**Aim of the task**
For this exercise, reproduce the entries below exactly, but only from the line containing "Studioführungen (305, 2419)" through the line containing "Werbemöglichkeiten (297, 2387)", both included.

────

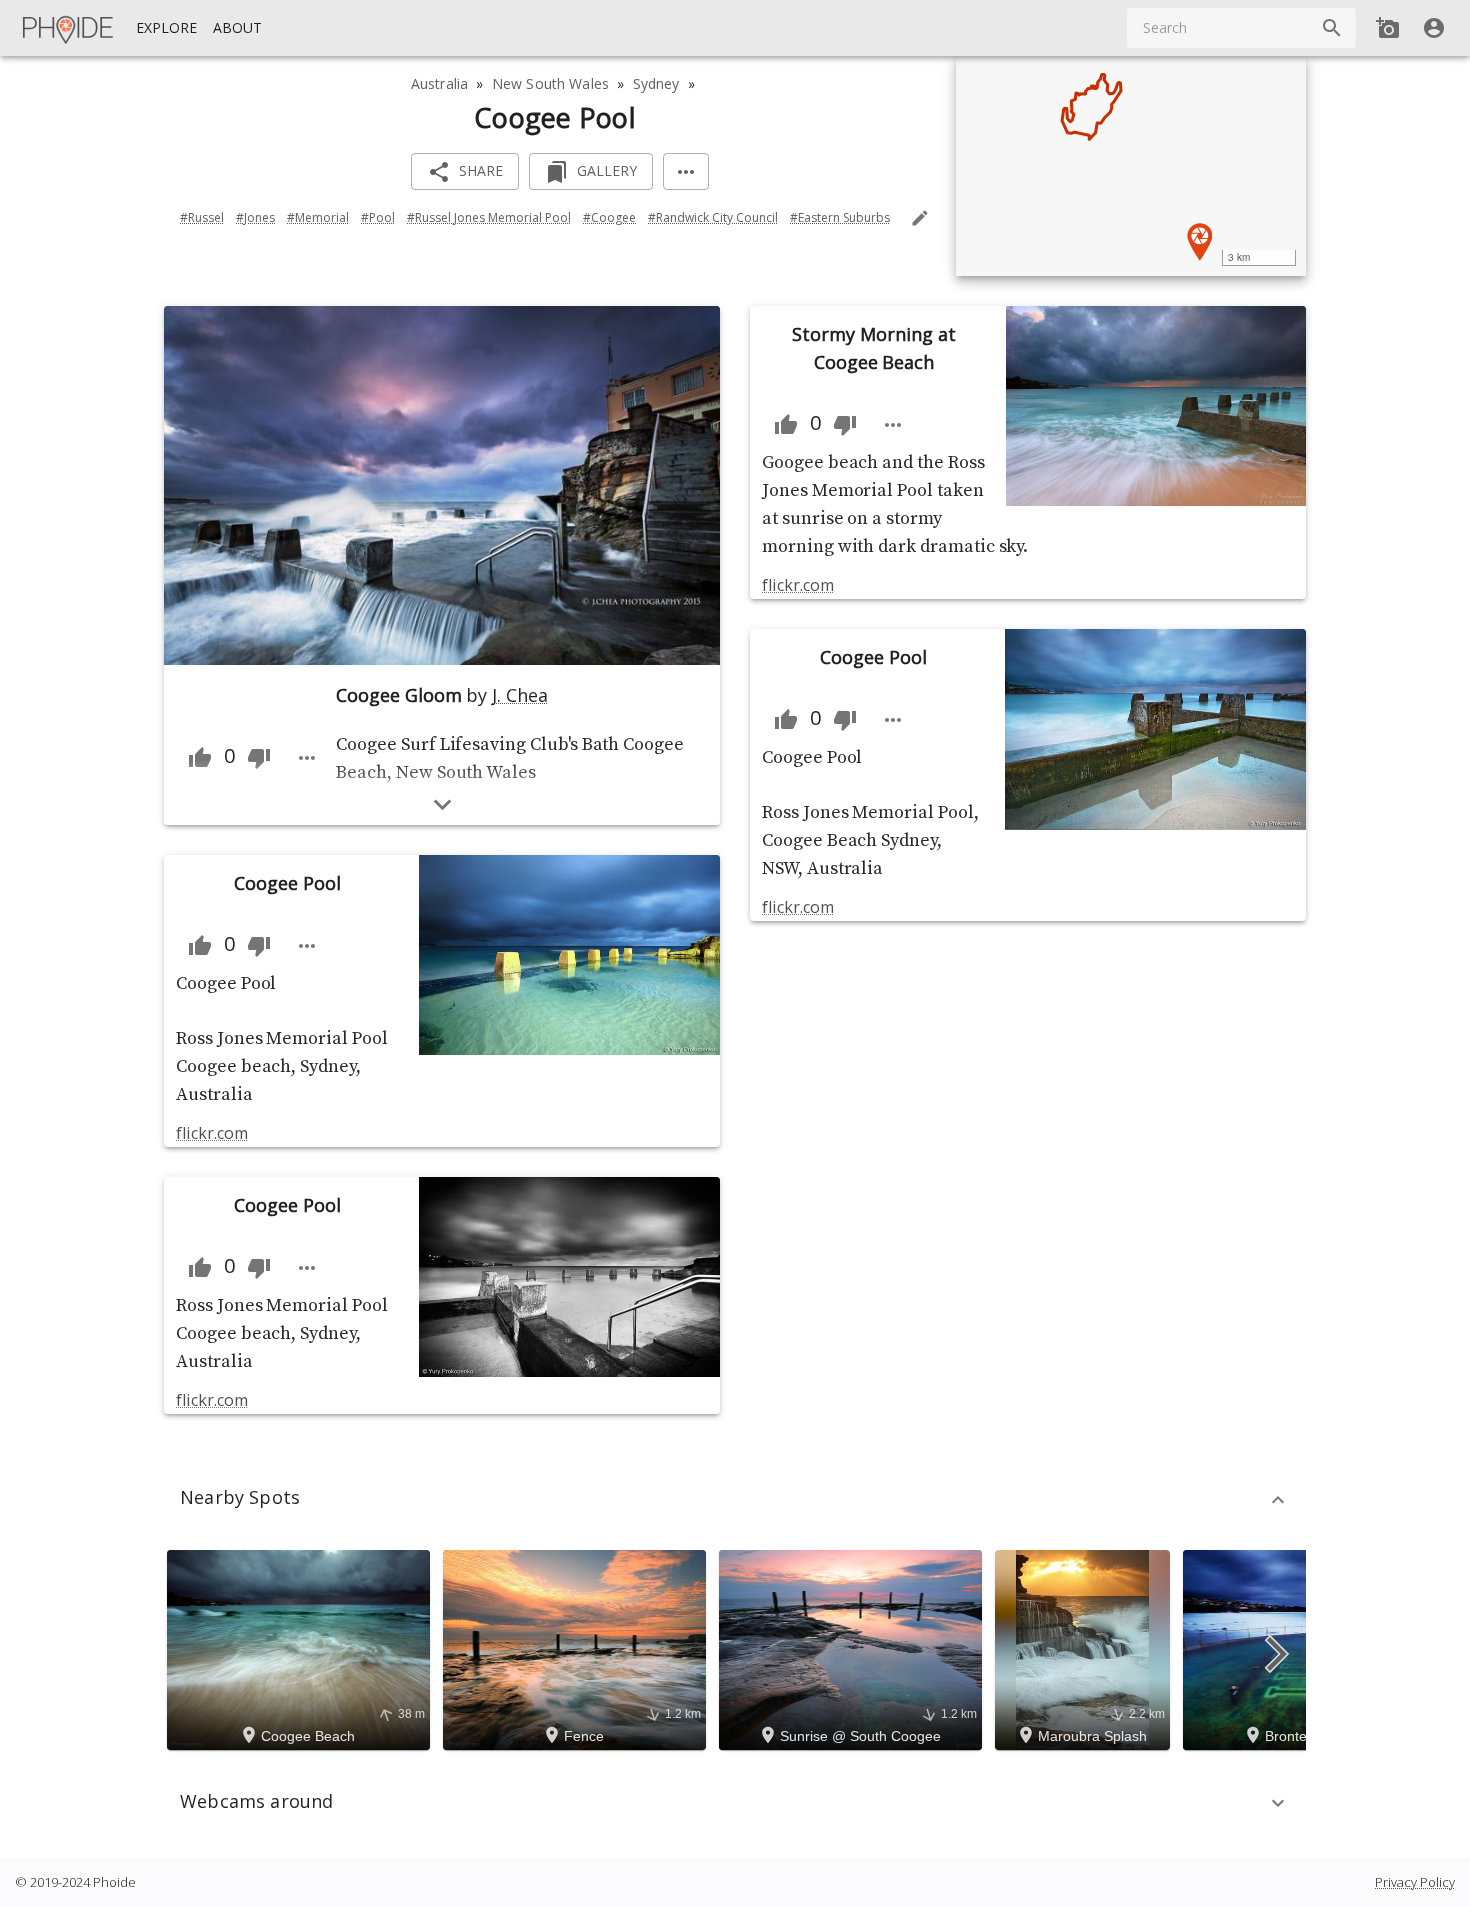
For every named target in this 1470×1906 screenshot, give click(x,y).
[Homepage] (69, 28)
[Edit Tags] (920, 218)
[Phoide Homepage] (69, 28)
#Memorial (318, 217)
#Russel (202, 217)
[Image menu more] (307, 758)
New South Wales (550, 83)
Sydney (656, 83)
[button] (735, 1500)
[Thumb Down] (259, 758)
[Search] (1332, 28)
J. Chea (520, 695)
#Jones (255, 217)
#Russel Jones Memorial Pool (489, 217)
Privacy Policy (1415, 1882)
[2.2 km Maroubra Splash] (1085, 1648)
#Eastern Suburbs (840, 217)
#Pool (378, 217)
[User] (1434, 28)
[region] (1131, 166)
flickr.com (211, 1133)
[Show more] (442, 804)
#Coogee (609, 217)
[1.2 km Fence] (577, 1648)
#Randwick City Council (713, 217)
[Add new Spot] (1388, 28)
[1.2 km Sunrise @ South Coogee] (853, 1648)
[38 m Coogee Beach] (301, 1648)
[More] (686, 171)
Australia (439, 83)
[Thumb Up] (200, 758)
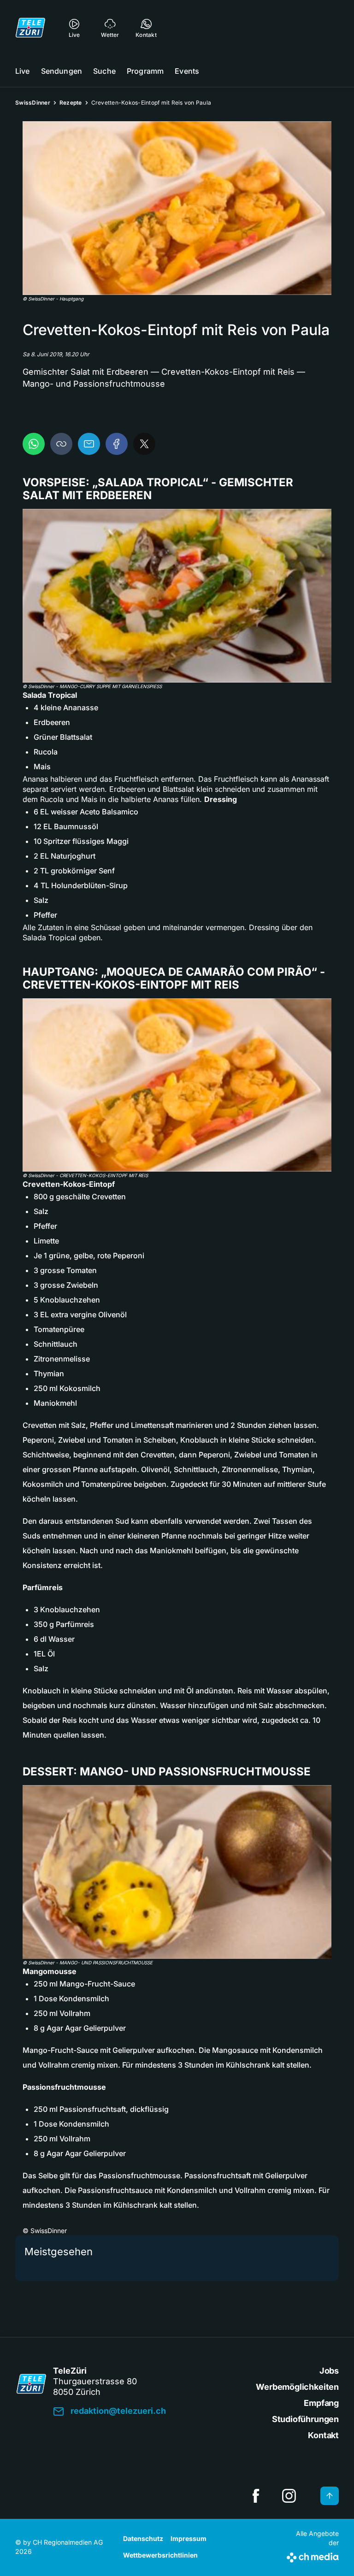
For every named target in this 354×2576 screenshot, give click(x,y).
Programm (145, 71)
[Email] (89, 444)
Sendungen (61, 71)
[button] (177, 208)
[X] (144, 444)
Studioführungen (305, 2419)
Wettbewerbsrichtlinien (160, 2555)
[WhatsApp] (34, 444)
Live (22, 71)
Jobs (329, 2371)
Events (187, 71)
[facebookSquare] (256, 2496)
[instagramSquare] (289, 2496)
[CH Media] (313, 2555)
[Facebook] (117, 444)
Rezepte (70, 102)
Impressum (188, 2538)
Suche (104, 71)
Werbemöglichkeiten (297, 2387)
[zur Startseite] (30, 28)
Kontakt (323, 2435)
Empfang (321, 2403)
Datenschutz (143, 2538)
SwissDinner (32, 102)
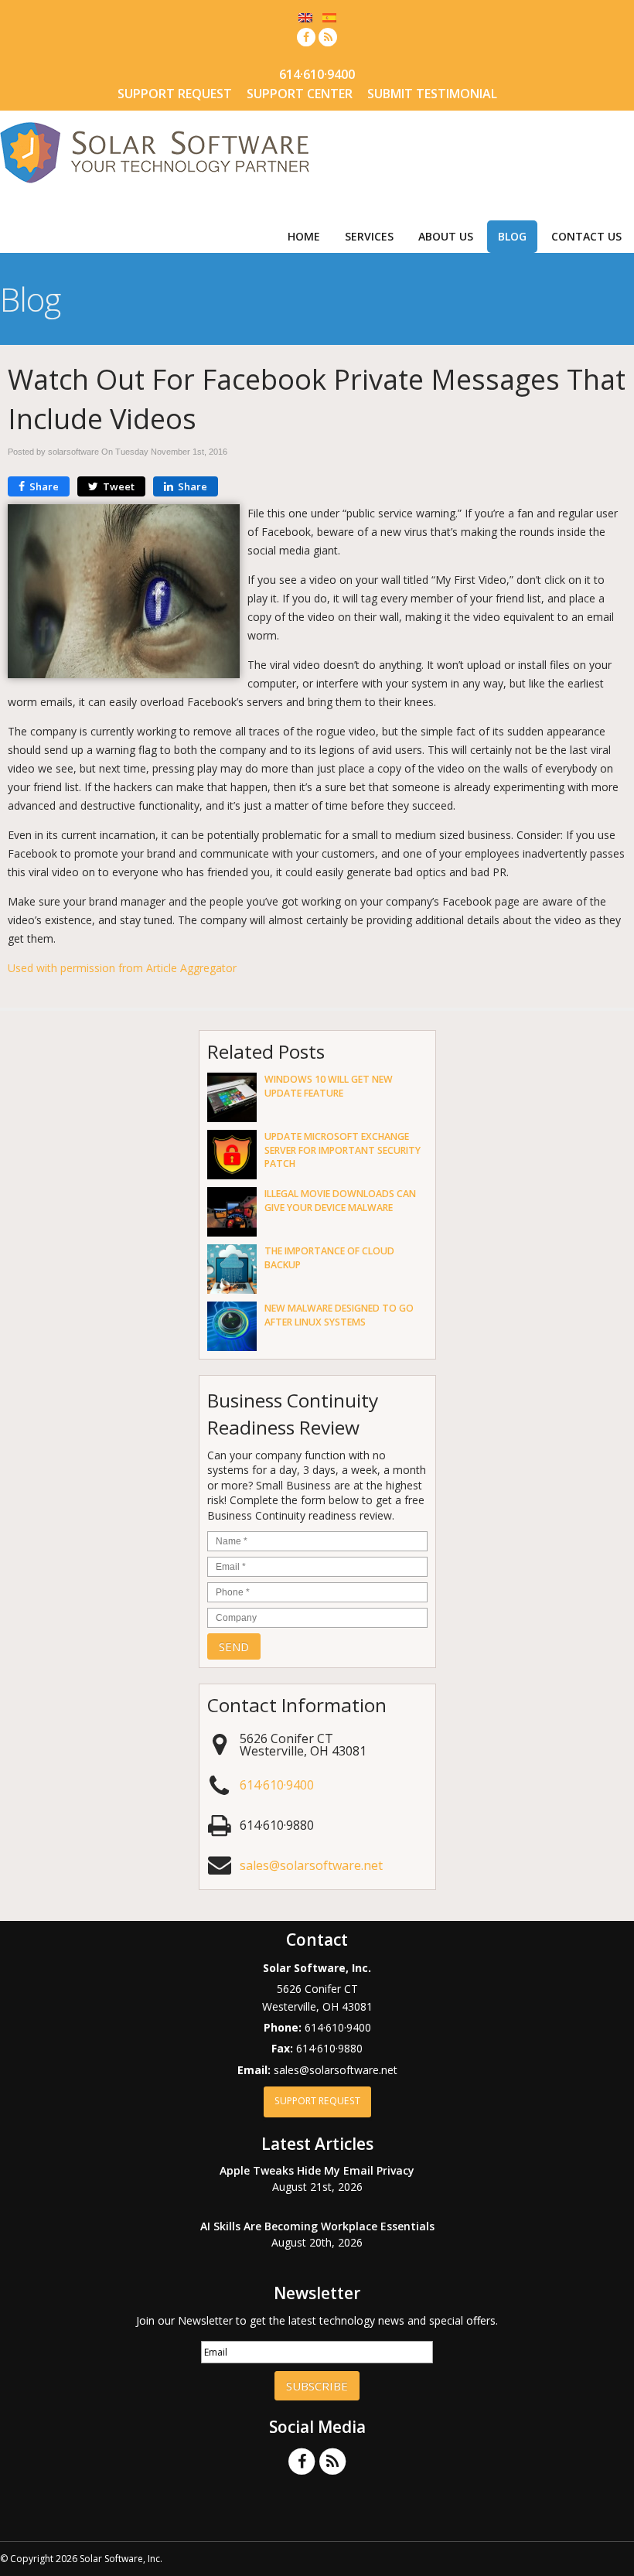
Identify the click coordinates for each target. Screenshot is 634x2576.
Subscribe (317, 2385)
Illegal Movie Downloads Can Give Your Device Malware (340, 1200)
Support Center (300, 93)
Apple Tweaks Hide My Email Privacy (317, 2170)
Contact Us (586, 236)
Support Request (175, 93)
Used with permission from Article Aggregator (122, 967)
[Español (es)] (329, 16)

────

**Result**
Studioführungen (305, 2419)
Wettbewerbsrichtlinien (160, 2555)
[WhatsApp] (34, 444)
Live (22, 71)
Jobs (329, 2371)
Events (187, 71)
[facebookSquare] (256, 2496)
[instagramSquare] (289, 2496)
[CH Media] (313, 2555)
[Facebook] (117, 444)
Rezepte (70, 102)
Impressum (188, 2538)
Suche (104, 71)
Werbemöglichkeiten (297, 2387)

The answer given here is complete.